====== TEXT UNDER STUDY ======

A new method involving dynamic hemoglobin volume index monitoring may provide early signs of brain injury in children undergoing cardiopulmonary bypass for congenital heart disease.
The brain can automatically adjust blood vessel size to maintain constant blood flow when BP changes, and time and absolute arterial BP below the lower limit of pressure autoregulation increases the brain’s risk for ischemia. Ronald B. Easley, MD, of the Baylor College of Medicine, and colleagues developed the hemoglobin volume index, a method of monitoring that uses near-infrared spectroscopy, to determine this lower limit.
To test the feasibility of the new test during cardiopulmonary bypass, researchers conducted a multicenter observational pilot study in which they compared patient BPs with blood levels of glial fibrillary acidic protein — an indicator of brain damage.
Researchers were able to identify the lower limit of pressure autoregulation in 85% of 61 children undergoing cardiopulmonary bypass to repair congenital heart disease. When the children’s heart and lung function were taken over by cardiopulmonary bypass during surgery, both the hemoglobin volume index and glial fibrillary acidic protein became abnormal, and researchers observed peaks during re-warming (P<.002), indicating the period of highest risk for children undergoing cardiac surgery. Study results also showed a trend toward increased glial fibrillary acidic protein with increased time below a lower limit of pressure autoregulation (P=.06). Researchers found no clinical strokes.

====== DATASET ENTRIES ======

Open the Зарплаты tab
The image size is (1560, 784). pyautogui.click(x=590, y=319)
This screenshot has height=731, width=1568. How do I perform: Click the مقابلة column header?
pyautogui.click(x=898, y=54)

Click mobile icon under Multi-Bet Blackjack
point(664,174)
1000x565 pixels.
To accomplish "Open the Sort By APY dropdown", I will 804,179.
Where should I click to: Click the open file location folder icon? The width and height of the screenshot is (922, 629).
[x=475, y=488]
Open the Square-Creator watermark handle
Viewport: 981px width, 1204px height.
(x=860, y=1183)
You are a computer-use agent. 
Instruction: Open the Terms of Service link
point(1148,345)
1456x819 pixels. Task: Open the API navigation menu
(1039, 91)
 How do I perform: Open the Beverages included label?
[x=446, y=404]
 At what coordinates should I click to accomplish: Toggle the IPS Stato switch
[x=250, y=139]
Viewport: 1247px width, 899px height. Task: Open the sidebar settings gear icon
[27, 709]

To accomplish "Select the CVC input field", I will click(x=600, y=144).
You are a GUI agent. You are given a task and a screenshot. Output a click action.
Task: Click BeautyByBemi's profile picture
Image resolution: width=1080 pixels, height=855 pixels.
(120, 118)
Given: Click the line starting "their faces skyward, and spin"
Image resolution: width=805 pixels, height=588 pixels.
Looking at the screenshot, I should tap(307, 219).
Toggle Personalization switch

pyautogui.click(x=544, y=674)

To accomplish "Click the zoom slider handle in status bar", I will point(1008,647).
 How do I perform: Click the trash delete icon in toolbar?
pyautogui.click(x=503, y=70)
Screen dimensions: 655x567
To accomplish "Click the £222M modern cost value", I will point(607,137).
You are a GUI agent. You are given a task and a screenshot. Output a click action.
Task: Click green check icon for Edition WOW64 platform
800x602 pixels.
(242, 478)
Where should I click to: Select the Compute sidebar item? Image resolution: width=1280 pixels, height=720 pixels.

======

◆ YOUR TASKS
a – Answer these questions about the article on brain monitoring in children during cardiopulmonary bypass:
(i) Who developed the hemoglobin volume index?
(ii) Which blood protein, an indicator of brain damage, did researchers compare with patient BPs?
(iii) In what percentage of the 61 children were researchers able to identify the lower limit of pressure autoregulation?
b – Write the next part of the article on brain monitoring in children during cardiopulmonary bypass, picking up after its final sentence.

◆ ANSWERS BY ITEM
a –
(i) Ronald B. Easley, MD, of the Baylor College of Medicine, and colleagues
(ii) Glial fibrillary acidic protein
(iii) 85%

b –
“[These results pose] the question: Does having a BP below a lower limit of autoregulation increase the risk of brain injury?” Easley said during the American Heart Association Emerging Science Series webinar. “We hope to address this question better in ongoing studies where we widen the period of our observation to the preoperative and postoperative periods.”
For more information:
- Easley RB. Abstract #136. Presented at: the American Heart Association Emerging Science Series webinar; April 25, 2012.
Disclosure: Dr. Easley received a research grant from the American Heart Association.